Par une requête et un mémoire complémentaire, enregistrés les 4 et 10 février 2025, M. A se disant Khaled Tlili, représenté par Me Hentz, demande au tribunal :

1°) de lui accorder le bénéfice de l'aide juridictionnelle provisoire ;

2°) d'annuler l'arrêté du 28 janvier 2025 par lequel le préfet du Haut-Rhin l'a obligé à quitter le territoire français sans délai de départ volontaire, a fixé le pays à destination duquel il est susceptible d'être éloigné d'office et l'a interdit de retour sur le territoire français pendant deux ans ;

3°) d'annuler l'arrêté du 28 janvier 2025 par lequel le préfet du Haut-Rhin l'a assigné à résidence ;

4°) d'enjoindre au préfet du Haut-Rhin de réexaminer sa situation, sous astreinte de 200 euros par jour de retard, et de lui délivrer une autorisation provisoire de séjour l'autorisant à travailler ;

5°) de mettre à la charge de l'Etat la somme de 1 800 euros hors taxe, à verser à son conseil au titre des articles L. 761-1 du code de justice administrative et 37 et 75 de la loi du 10 juillet 1991 ou, en cas de rejet de sa demande d'aide juridictionnelle, à lui verser directement.

Il soutient que :

Sur l'obligation de quitter le territoire français :

- la signataire de cette décision ne justifie pas avoir reçu délégation pour ce faire ;

- son droit d'être préalablement entendu a été méconnu ;

- cette décision est entachée d'un défaut d'examen sérieux de sa situation ;

- elle est entachée d'une erreur d'appréciation de sa situation au regard de l'article

L. 611-1 du code de l'entrée et du séjour des étrangers et du droit d'asile ;

- elle méconnaît l'article 8 de la convention européenne de sauvegarde des droits de l'homme et des libertés fondamentales ;

Sur l'absence de délai de départ volontaire :

- la signataire de cette décision ne justifie pas avoir reçu délégation pour ce faire ;

- l'illégalité de l'obligation de quitter le territoire français prive de base légale cette décision ;

- cette décision est entachée d'une erreur manifeste dans l'appréciation de sa situation au regard des articles L. 612-2 et L. 612-3 du code de l'entrée et du séjour des étrangers et du droit d'asile et est disproportionnée ;

- elle viole son droit fondamental en ne le mettant pas en mesure de se présenter à une convocation pénale en date du 2 septembre 2025 ;

Sur la désignation du pays de renvoi :

- la signataire de cette décision ne justifie pas avoir reçu délégation pour ce faire ;

- l'illégalité de l'obligation de quitter le territoire français prive de base légale cette décision ;

Sur l'interdiction de retour sur le territoire français :

- la signataire de cette décision ne justifie pas avoir reçu délégation pour ce faire ;

- l'illégalité de l'obligation de quitter le territoire français prive de base légale cette décision ;

- cette décision est insuffisamment motivée au regard des quatre critères mentionnés à l'article L. 612-10 du code de l'entrée et du séjour des étrangers et du droit d'asile ;

- elle méconnaît l'article 8 de la directive (UE) 2016/343 du Parlement européen et du Conseil du 9 mars 2016 telle qu'interprétée par la Cour de justice de l'Union européenne ;

Sur l'assignation à résidence :

- la signataire de l'arrêté ne justifie pas avoir reçu délégation pour ce faire ;

- l'illégalité de l'obligation de quitter le territoire français prive de base légale cette décision ;

- elle est entachée d'une erreur de droit tirée de l'obligation de rendre compte des diligences accomplies en vue de préparer son éloignement.

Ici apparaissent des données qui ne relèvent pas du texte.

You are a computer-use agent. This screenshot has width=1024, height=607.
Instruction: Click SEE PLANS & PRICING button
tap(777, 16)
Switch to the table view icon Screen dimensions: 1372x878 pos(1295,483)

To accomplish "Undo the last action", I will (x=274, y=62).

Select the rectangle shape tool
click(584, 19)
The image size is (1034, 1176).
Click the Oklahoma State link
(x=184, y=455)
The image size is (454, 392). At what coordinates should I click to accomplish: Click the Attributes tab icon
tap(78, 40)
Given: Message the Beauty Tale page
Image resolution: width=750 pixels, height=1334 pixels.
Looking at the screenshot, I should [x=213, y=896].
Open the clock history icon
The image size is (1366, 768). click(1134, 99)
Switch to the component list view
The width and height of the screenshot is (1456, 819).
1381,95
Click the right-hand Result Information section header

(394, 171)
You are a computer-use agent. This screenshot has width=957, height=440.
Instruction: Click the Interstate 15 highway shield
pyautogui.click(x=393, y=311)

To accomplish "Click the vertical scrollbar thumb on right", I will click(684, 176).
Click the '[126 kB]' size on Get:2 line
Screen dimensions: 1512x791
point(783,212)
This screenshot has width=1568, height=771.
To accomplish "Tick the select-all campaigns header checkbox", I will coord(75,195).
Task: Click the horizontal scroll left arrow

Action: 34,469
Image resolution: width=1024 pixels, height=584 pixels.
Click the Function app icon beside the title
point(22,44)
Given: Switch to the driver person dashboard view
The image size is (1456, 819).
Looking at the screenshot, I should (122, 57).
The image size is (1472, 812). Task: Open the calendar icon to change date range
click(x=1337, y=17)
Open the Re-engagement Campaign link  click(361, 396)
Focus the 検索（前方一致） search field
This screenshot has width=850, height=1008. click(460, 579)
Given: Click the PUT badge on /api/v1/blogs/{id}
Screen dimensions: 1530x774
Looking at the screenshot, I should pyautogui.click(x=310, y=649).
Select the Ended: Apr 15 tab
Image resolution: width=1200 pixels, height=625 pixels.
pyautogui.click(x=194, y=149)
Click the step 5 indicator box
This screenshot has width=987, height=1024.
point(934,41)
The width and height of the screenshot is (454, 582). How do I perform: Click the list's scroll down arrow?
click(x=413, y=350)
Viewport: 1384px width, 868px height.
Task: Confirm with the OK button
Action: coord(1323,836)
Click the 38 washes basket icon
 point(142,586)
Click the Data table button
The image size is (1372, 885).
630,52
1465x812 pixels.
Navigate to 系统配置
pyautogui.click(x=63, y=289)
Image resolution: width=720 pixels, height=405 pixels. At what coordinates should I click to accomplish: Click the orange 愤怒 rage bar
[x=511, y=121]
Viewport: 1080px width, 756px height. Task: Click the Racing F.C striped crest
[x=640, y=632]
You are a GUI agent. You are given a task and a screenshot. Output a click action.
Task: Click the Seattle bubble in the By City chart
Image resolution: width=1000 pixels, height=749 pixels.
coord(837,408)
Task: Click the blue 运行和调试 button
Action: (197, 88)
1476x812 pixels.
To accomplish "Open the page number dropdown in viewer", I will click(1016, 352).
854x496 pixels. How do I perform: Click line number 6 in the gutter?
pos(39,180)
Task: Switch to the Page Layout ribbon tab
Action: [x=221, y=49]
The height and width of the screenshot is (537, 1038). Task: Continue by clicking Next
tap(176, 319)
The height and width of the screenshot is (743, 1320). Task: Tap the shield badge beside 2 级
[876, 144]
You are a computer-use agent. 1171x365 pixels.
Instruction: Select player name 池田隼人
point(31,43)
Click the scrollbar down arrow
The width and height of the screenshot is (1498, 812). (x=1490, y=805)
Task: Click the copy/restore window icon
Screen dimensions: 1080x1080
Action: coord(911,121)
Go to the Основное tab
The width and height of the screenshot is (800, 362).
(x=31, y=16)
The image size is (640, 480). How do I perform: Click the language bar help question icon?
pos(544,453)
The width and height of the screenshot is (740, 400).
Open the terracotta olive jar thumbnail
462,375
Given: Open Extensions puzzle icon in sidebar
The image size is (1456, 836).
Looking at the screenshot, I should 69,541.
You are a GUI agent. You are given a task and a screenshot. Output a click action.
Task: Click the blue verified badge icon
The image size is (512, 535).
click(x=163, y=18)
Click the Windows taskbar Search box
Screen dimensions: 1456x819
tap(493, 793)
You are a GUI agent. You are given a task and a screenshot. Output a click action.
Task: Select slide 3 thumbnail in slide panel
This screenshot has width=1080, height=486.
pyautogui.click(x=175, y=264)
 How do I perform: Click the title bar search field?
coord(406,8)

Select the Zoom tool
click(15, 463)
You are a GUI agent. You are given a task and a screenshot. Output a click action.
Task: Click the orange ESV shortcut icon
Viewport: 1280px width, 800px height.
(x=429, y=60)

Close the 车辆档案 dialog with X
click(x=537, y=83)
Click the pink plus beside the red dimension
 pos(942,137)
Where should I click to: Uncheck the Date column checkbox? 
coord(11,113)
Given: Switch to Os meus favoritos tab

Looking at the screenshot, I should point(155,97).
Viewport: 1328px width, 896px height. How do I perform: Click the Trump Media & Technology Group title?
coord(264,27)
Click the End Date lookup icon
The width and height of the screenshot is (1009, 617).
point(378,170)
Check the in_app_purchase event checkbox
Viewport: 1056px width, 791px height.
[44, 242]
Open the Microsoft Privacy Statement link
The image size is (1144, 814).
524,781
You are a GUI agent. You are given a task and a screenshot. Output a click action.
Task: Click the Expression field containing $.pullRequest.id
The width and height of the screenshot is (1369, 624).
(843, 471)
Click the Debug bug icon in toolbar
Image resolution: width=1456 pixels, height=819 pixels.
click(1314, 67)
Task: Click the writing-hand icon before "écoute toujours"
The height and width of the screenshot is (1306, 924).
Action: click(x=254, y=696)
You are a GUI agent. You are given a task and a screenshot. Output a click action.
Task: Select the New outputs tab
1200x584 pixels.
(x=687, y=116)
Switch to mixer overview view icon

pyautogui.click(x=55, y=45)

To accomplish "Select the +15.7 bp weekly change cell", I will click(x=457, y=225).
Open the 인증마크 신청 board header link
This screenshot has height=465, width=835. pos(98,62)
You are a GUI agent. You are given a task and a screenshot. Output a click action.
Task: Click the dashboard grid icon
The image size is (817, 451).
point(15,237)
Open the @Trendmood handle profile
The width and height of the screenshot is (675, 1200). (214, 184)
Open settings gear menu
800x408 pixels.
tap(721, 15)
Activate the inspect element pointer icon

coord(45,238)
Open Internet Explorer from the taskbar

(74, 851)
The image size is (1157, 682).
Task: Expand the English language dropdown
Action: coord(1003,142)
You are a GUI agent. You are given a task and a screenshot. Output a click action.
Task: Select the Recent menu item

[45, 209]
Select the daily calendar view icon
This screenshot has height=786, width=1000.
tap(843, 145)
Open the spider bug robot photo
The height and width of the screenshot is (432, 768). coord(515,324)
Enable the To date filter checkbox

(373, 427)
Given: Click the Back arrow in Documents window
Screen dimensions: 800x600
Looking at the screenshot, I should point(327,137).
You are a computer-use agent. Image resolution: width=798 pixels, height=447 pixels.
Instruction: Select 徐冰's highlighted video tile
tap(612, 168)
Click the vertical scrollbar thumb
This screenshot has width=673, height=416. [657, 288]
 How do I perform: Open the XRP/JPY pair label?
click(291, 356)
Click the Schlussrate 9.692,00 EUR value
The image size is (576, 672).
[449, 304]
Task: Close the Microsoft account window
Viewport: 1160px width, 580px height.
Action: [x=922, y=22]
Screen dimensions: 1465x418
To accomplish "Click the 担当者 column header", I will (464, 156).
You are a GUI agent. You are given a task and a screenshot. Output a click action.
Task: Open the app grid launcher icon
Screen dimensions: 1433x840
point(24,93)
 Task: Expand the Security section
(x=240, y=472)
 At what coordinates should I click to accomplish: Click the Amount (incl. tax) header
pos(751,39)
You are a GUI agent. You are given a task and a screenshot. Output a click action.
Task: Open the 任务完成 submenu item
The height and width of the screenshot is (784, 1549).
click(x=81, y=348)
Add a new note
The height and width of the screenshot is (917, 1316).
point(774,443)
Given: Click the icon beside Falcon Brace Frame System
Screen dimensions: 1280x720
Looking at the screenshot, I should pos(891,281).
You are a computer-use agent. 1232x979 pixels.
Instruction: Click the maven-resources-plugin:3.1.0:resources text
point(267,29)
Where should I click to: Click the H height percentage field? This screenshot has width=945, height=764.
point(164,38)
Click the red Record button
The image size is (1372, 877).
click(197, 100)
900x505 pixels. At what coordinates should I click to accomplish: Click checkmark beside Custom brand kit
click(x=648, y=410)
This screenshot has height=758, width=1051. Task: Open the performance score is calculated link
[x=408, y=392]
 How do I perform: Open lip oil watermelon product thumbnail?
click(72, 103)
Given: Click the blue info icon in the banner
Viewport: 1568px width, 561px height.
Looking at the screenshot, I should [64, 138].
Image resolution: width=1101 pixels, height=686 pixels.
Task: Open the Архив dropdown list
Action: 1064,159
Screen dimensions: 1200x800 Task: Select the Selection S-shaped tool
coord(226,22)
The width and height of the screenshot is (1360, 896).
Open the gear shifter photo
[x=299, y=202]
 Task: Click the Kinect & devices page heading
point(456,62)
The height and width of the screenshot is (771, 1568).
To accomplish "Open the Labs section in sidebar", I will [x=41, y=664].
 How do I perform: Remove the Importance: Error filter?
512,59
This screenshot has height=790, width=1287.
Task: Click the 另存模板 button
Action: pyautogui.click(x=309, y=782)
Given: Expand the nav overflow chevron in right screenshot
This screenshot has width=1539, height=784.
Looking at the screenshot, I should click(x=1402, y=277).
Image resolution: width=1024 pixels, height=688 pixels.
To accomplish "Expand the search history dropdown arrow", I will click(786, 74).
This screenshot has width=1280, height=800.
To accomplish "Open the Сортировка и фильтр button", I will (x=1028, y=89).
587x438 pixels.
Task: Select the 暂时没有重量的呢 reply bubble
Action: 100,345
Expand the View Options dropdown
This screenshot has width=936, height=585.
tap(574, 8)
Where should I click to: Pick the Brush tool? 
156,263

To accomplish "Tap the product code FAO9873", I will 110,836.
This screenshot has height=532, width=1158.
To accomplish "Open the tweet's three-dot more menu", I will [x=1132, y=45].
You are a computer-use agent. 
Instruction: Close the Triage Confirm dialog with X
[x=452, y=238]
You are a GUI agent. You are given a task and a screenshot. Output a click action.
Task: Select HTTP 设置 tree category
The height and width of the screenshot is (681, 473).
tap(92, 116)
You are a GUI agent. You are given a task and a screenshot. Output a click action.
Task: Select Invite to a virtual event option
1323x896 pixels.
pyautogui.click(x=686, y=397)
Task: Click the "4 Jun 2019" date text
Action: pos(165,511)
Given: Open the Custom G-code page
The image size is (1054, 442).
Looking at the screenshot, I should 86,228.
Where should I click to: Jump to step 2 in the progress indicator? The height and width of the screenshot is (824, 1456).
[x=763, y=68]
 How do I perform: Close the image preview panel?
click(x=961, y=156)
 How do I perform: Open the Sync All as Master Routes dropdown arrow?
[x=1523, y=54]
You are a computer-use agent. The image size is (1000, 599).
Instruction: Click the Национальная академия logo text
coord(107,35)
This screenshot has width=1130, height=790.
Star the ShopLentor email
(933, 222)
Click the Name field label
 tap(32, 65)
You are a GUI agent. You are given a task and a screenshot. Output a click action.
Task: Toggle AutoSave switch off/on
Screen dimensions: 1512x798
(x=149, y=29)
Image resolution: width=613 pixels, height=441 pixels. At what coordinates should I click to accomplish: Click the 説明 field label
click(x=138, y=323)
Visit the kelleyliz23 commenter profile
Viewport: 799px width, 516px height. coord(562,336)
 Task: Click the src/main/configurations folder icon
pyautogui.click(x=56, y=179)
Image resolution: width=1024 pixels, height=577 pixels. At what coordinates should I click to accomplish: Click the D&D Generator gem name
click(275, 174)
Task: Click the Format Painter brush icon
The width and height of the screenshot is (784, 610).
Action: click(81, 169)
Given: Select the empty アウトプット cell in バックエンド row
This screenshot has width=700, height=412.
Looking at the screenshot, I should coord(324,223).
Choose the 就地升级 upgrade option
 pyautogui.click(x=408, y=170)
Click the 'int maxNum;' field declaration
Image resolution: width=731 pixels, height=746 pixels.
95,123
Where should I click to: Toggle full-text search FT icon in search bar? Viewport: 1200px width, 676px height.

Par un mémoire en défense, enregistré le 10 février 2025, le préfet du Haut-Rhin conclut au rejet de la requête, en soutenant que les moyens ne sont pas fondés.

Vu les autres pièces du dossier.

Vu :

- la convention européenne de sauvegarde des droits de l'homme et des libertés fondamentales ;

- la charte des droits fondamentaux de l'Union européenne ;

- la directive (UE) 2016/343 du Parlement européen et du Conseil du 9 mars 2016 ;

- le code de l'entrée et du séjour des étrangers et du droit d'asile ;

- la loi n° 91-647 du 10 juillet 1991 ;

- le code de justice administrative.

Le président du tribunal a désigné M. Biget pour statuer sur les litiges relevant de l'article L. 922-2 du code de l'entrée et du séjour des étrangers et du droit d'asile.

Les parties ont été régulièrement averties du jour de l'audience.

Ont été entendus au cours de l'audience publique :

- le rapport de M. Biget, magistrat désigné ;

- les observations de Me Hentz, avocate de M. A se disant Tlili, absent à l'audience, qui conclut aux mêmes fins que la requête, par les mêmes moyens.

Le préfet du Haut-Rhin n'était ni présent, ni représenté.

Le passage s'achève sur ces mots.